In the middle of the classroom, I glanced around and paid attention to those familiar faces that surrounded me. I had grown with them, going to the same classes and sharing some hours each day; and however, I couldn't feel anything towards them. They were like minor characters in a short story. When Kab left, everything would return to its usual, grey dullness, and no one would be able to save me from that again. My gaze stumbled upon Robin and I saw him look back to me; the memory of a distant kiss came to my mind, but it didn't wake up any feelings.

No. It was just him.

And that was why I felt so angry, so frustrated, so afraid. He didn't understand that when he left, a part of me would be leaving with him too. A part that had arrived with him, and that should depart with him just like that.

I decided to look for him after the classes. Not to apologize, for I was still too proud for that, but in order to at least ignore the matter for a short while, pretend that nothing had happened. But when I came out of the classes, feeling slightly nervous, I couldn't find him waiting in the door of the building, and although I waited for several minutes, he didn't turn up.

For the first time in months, I went back home completely alone. Then, on a hunch, I decided to go to the library. Maybe he had forgotten about the time and he was still reading books there. What was the one he had started just a few days ago? Maybe Stardust again. Maybe none.

But he wasn't in the library either. A growing feeling of anxiety started to burn inside me, as I approached Miss Torrine's counter and asked her if she had seen Kab that day.

"He didn't come today," she replied, and for the first time, she made no jokes. "But he hasn't been coming for a few days now."

I thanked her and got out of the library, my heart beating with distress.

The river. The forest. Those were his favorite places after all, maybe he was there.

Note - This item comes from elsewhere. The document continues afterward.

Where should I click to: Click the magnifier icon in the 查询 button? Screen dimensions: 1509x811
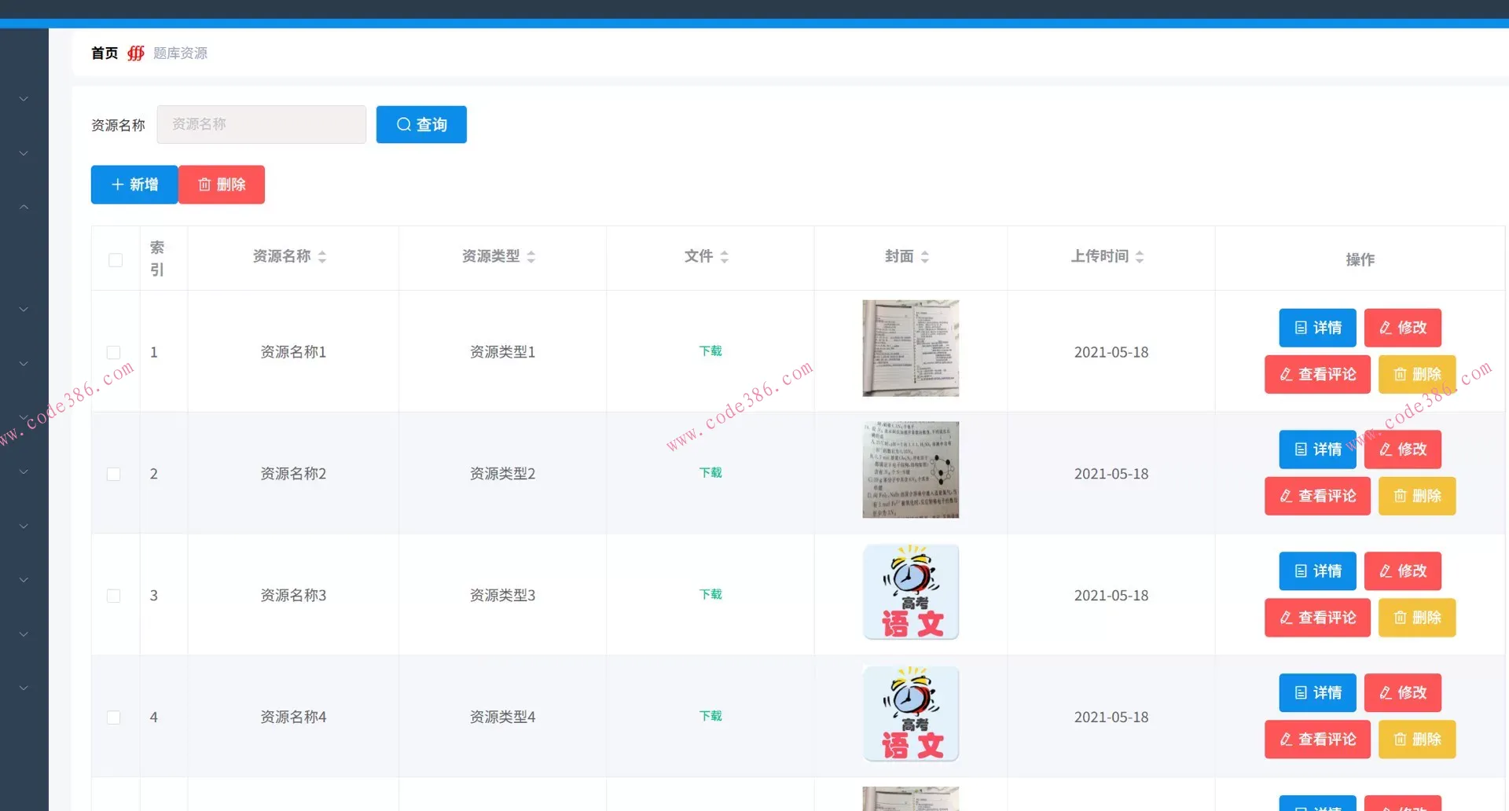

Even though the sun was setting and the twilight was dying the sky with its decadent red, I started climbing the mountain outside Coalfell, walking among the trees as I looked for the river where we had bathed together so many times. I was almost running, almost crying, but not quite; it was keeping me on that edge that hurt so much, and I wasn't sure for how long I would be able to bear it.

<<He can't possibly have left without saying goodbye>> I repeated to myself, desperately. <<He wouldn't do that. He wouldn't do that..."

I finally found a weak stream and followed it until I reached the river. It was empty except for a few dragonflies and pondskaters. The sky was dark grey and I returned home walking with the faint shadows of the trees. A tiny part of me still expected to see him in the way back, but that simply didn't happen.

I got home, grabbed the keys and opened the door. My aunt asked me about the day, and why I had got there so late. I barely mumbled something about a party for the exchange students, that I thought Kab was going to sleep in Robin's house, and that I wasn't feeling very well and wanted to go to bed without having dinner.

I don't know which of those she believed. I felt her inquisitive eyes piercing my neck as I walked upstairs but I didn't turn back.

When I fell into my bed, my body somehow made an attempt to let out my feelings in the form of tears, but for some reason it didn't get to happen. It was more like a convulsion, a tremor, and then a feeling of absolute hopelessness that fell over me with the weight of a hammer.

That, and the lack of sleep from the previous day, pulled me into a sleep full of nightmares and vanishing shooting stars.